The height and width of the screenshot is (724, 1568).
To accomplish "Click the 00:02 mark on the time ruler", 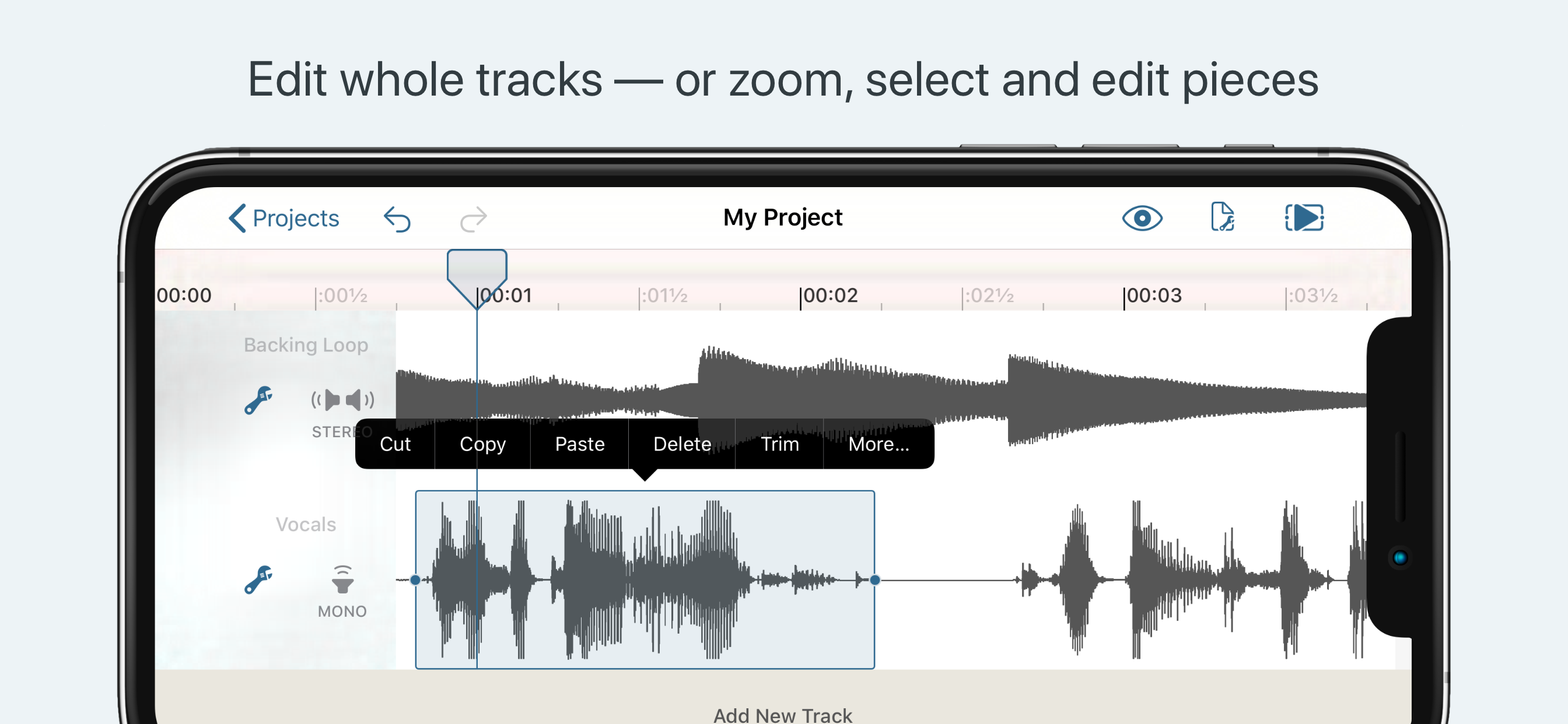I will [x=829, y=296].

# # # # # # #

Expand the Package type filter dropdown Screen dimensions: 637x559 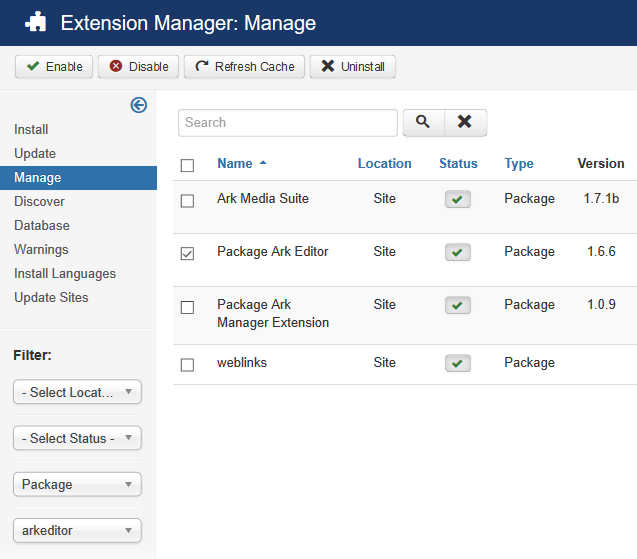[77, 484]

# # # # # # #

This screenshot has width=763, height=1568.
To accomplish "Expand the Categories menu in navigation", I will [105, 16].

# # # # # # #

• [EXERCISE PROMPT]:
Could you say how many lines in the listing contain the string "width"? Only the number, please.

• [OUTPUT BELOW]:
2